*What the exercise asks:* Rewrite every row below with "Task" renamed to "Instruction" and everything else unchanged. Leave the pictures out.

[START Data supplied]

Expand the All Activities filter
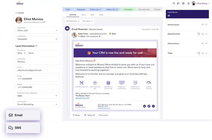 (73, 21)
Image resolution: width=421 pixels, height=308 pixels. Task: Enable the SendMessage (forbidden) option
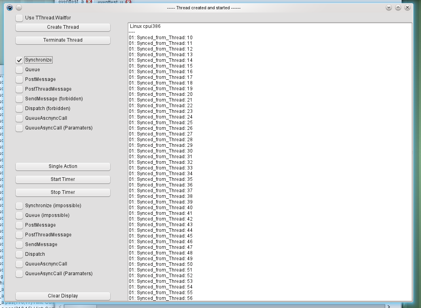point(19,99)
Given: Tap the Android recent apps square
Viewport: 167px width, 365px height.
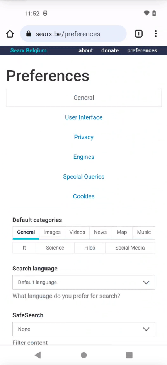Looking at the screenshot, I should click(129, 355).
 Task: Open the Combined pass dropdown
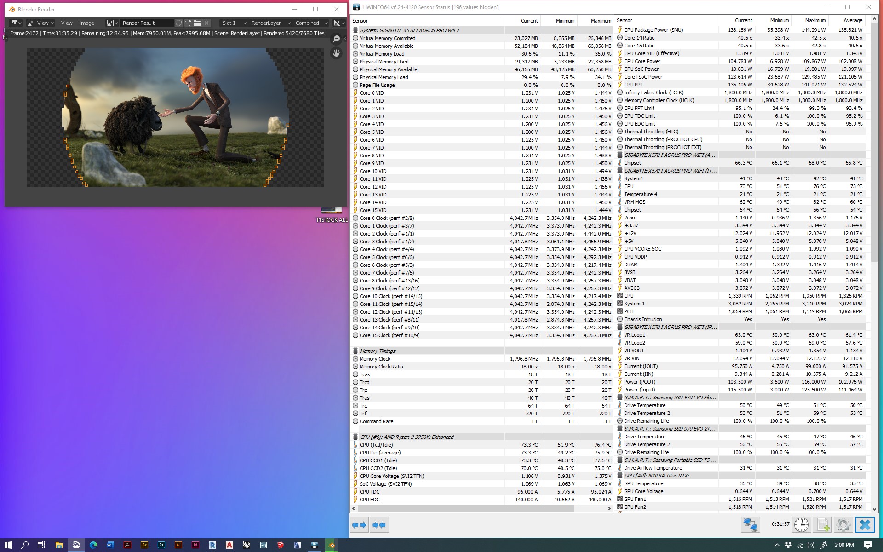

[END Data supplied]

*Task answer:*
Expand the All Activities filter
 (73, 21)
Image resolution: width=421 pixels, height=308 pixels. Instruction: Enable the SendMessage (forbidden) option
point(19,99)
Given: Tap the Android recent apps square
Viewport: 167px width, 365px height.
Looking at the screenshot, I should click(129, 355).
 Instruction: Open the Combined pass dropdown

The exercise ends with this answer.